1. Ecothinking as foundation
The ecological creative process integrates deep ecology philosophy and ecological principles into all initial stages of scenography leading to inspirational sustainable transdisciplinary and community engagement (Beer 2016:172-175).
2. Place as actant and provocateur
Place and its community is an important factor in creative projects where local resources become unique opportunities (ibid 175-177). ‘Letting go of a priori assumptions, plans, routines and habits as an important component of embracing sustainable practice’ (Kagan 2012, 32-33 in Beer 2016:176).
3. Ecocomplexity challenges assumptions
The different levels of ecological complexity and the interconnectivity between people and the ‘more-than-human-world’ (Abram 1997) challenge preconceived ideas in design processes and must be questioned (Beer 2016:177-179).

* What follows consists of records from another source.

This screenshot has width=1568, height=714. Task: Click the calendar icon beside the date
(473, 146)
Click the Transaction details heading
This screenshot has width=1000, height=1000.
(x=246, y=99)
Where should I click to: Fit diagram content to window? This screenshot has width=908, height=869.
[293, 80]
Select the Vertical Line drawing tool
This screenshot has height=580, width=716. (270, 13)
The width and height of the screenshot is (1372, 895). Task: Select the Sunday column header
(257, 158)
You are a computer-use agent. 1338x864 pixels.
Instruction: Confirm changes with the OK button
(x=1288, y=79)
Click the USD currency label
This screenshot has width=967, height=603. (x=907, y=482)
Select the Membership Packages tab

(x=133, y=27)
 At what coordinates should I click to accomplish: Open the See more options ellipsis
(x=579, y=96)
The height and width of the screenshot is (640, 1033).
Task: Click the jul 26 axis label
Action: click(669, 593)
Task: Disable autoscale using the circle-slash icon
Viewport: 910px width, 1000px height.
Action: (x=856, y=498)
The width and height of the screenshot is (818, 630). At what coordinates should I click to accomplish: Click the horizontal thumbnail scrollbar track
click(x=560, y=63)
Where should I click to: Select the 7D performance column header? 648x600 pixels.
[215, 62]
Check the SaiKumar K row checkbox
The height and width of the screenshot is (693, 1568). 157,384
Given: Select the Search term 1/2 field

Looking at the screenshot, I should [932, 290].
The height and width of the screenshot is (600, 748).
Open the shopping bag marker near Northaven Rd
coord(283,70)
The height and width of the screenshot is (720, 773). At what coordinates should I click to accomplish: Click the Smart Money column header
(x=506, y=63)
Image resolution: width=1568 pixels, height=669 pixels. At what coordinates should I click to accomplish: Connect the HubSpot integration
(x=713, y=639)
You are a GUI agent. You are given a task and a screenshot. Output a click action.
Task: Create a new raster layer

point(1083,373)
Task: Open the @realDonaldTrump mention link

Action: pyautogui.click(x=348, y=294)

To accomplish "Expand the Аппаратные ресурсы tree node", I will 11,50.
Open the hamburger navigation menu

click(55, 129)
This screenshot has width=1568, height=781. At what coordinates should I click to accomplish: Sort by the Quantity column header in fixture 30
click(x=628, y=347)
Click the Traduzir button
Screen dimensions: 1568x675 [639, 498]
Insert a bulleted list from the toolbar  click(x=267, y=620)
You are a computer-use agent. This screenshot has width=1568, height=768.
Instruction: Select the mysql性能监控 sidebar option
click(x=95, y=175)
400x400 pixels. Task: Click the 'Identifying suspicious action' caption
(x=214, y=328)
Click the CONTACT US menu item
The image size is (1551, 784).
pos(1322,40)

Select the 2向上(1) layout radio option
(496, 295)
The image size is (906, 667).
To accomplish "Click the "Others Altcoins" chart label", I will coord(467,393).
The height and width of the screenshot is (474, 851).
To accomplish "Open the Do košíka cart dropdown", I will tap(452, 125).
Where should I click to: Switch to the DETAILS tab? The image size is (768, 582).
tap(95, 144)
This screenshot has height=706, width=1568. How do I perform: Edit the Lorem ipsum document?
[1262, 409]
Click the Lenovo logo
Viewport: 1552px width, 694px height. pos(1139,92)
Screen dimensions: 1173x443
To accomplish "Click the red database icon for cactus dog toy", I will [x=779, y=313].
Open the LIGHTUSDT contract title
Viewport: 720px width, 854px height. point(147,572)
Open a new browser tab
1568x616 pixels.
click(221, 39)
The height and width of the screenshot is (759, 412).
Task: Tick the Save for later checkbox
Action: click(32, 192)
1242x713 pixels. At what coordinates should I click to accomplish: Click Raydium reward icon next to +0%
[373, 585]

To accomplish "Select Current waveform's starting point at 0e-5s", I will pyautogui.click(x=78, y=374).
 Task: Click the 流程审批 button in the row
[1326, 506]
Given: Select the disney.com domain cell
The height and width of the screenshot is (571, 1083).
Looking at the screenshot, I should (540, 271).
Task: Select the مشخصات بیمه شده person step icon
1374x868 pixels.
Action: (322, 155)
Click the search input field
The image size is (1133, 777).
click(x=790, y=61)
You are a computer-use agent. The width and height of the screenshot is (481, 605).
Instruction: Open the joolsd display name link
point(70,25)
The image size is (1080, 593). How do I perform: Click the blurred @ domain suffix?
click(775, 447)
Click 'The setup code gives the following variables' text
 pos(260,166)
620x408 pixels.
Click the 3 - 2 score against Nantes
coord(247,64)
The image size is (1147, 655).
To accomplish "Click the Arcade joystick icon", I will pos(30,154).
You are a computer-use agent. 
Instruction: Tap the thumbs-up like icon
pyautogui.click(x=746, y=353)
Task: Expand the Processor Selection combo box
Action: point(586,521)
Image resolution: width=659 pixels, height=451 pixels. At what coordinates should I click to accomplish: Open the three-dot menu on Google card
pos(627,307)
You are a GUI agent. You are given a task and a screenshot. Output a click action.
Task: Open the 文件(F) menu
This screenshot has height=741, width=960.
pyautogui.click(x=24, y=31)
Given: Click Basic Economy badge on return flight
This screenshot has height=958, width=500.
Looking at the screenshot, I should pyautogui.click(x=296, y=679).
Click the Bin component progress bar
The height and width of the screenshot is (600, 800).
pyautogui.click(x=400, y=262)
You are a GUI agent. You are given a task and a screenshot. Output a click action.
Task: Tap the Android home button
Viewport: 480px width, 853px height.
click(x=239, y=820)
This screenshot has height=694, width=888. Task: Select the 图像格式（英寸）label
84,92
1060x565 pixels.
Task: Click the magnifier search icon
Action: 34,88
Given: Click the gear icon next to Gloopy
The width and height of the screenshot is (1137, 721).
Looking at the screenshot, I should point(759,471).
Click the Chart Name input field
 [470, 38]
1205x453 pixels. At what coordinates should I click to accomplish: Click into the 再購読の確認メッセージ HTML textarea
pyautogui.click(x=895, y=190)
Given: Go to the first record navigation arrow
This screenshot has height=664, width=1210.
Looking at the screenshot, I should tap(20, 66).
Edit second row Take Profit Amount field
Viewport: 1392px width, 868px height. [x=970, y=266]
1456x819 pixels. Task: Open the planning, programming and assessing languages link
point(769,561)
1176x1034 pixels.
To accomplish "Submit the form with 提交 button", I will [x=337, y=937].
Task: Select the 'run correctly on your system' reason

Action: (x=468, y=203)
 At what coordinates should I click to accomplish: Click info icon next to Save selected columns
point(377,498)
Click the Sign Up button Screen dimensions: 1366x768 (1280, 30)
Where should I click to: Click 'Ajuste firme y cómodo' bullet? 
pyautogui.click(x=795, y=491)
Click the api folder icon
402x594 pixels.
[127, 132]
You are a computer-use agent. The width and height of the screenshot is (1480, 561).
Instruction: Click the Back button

4. Ecoscenographers as collaborative change-agents
The ecoscenographer must take on a leadership role catalysing unconventional connections between people of different backgrounds in order to provoke thoughts in others to build socio-ecological awereness and empowerement actions (Beer 2016:179-182).
5. Enduring contributions beyond the event
The value is on the positive legacy that the ecoscenographer leaves behind that helps shaping the future, ‘opening up opportunities for contribution’ (ibid 182-184).
“The principles are to be used in conjunction to the below ‘Ecoscenography trajectory’ (Figure 2.1) demonstrating the steps needed to follow alongside the guiding principles”
“Based on Reed’s integrative ‘Framework for the Whole of Sustainability’, ‘The ecoscenography trajectory’ demonstrates moving towards an ecological worldview: from the limitations of the well-known ‘reuse-reduce-recycle’ mechanistic and materialistic worldview to the more integrative approach ‘rethink-reimagine-regenerate’ that we can adopt in the Performing Arts.
For example, Tanja and I put this approach in practice when I assisted her on Scotland’s first living stage in 2015, Uprooted, an educative and sustainable children performance combining live performance with living plants (Image 2.3a) for which I created the living hats incorporating plants within costume (Image 2.2b). The ‘zero-waste’ recyclable, biodegradable and edible set, created from locally reclaimed materials, and grown plants was set as a permanent feature in one of the school’s playground at the end of the tour (Images 2.2c&d). This outlook looking further than the show production itself, acknowledging the multiple levels of interconnectivity of ecological processes (Beer 2016), inspired me to see scenography with a new eye.